Pull every line containing "screenshot" out of the material below.
--- STORED DATA Enclosed Below ---
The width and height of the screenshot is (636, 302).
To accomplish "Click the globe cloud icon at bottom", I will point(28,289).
--- End of Enclosed STORED DATA ---
--- STORED DATA Enclosed Below ---
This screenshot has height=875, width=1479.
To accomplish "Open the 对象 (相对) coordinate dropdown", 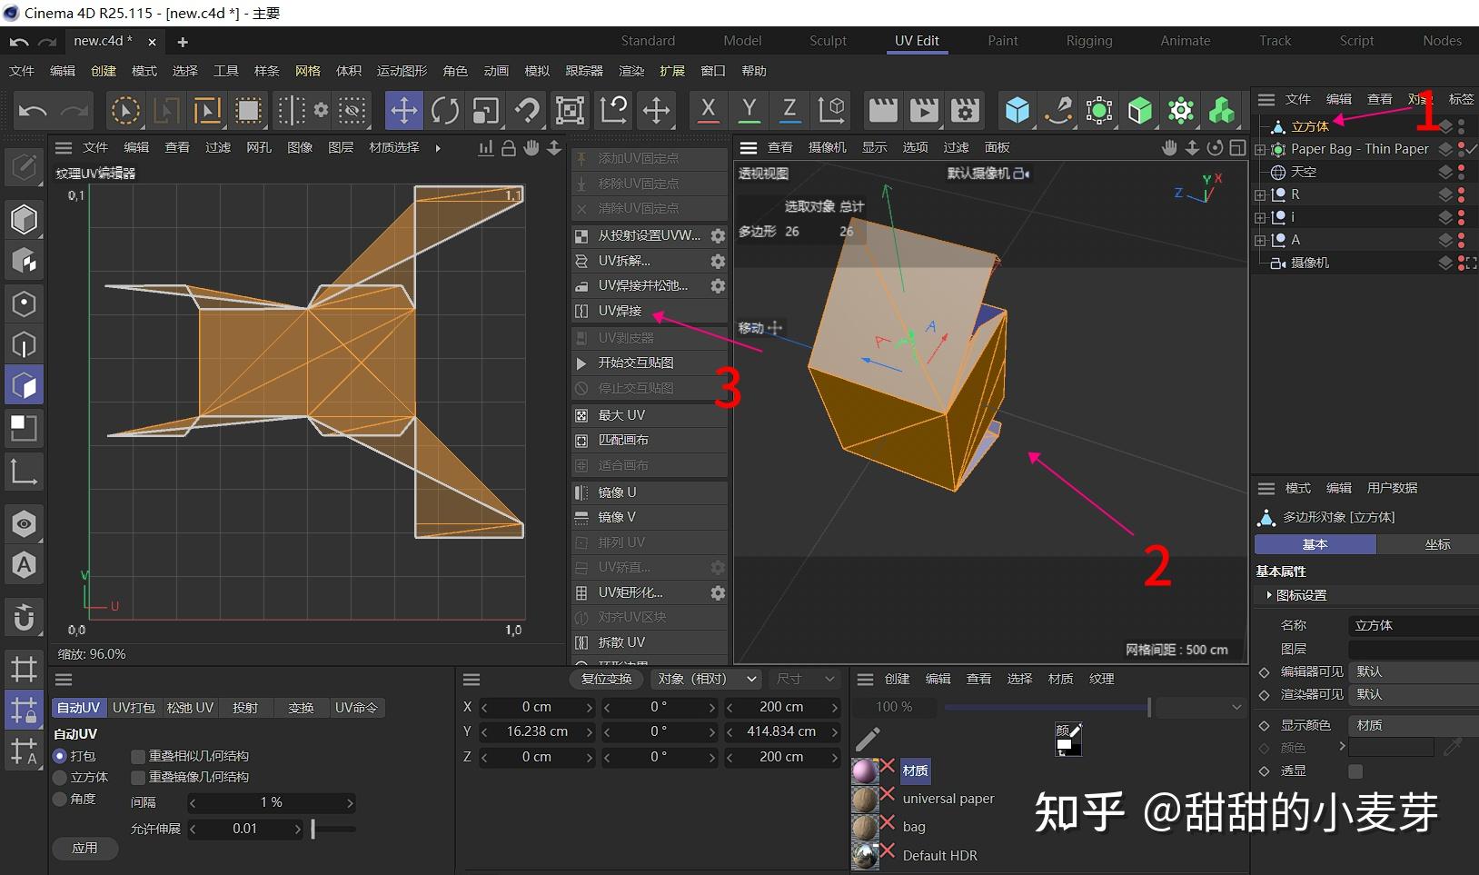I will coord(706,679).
--- End of Enclosed STORED DATA ---
--- STORED DATA Enclosed Below ---
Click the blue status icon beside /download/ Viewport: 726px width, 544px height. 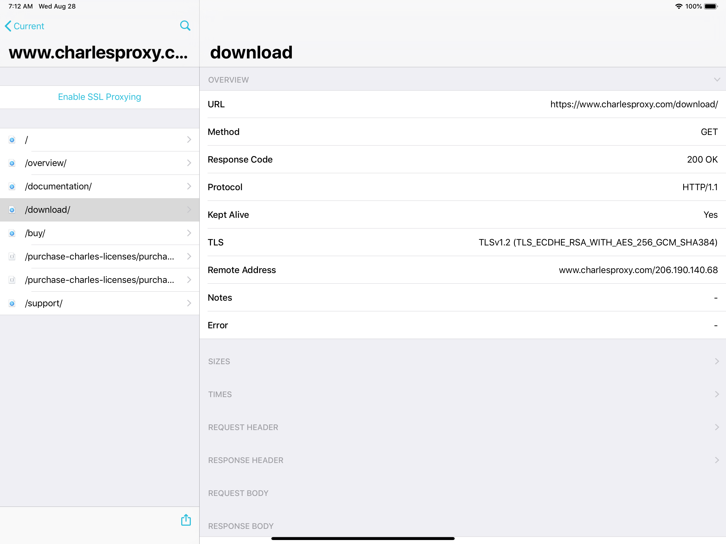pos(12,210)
--- End of Enclosed STORED DATA ---
## SOLVED EXERCISE
The width and height of the screenshot is (636, 302).
This screenshot has height=875, width=1479.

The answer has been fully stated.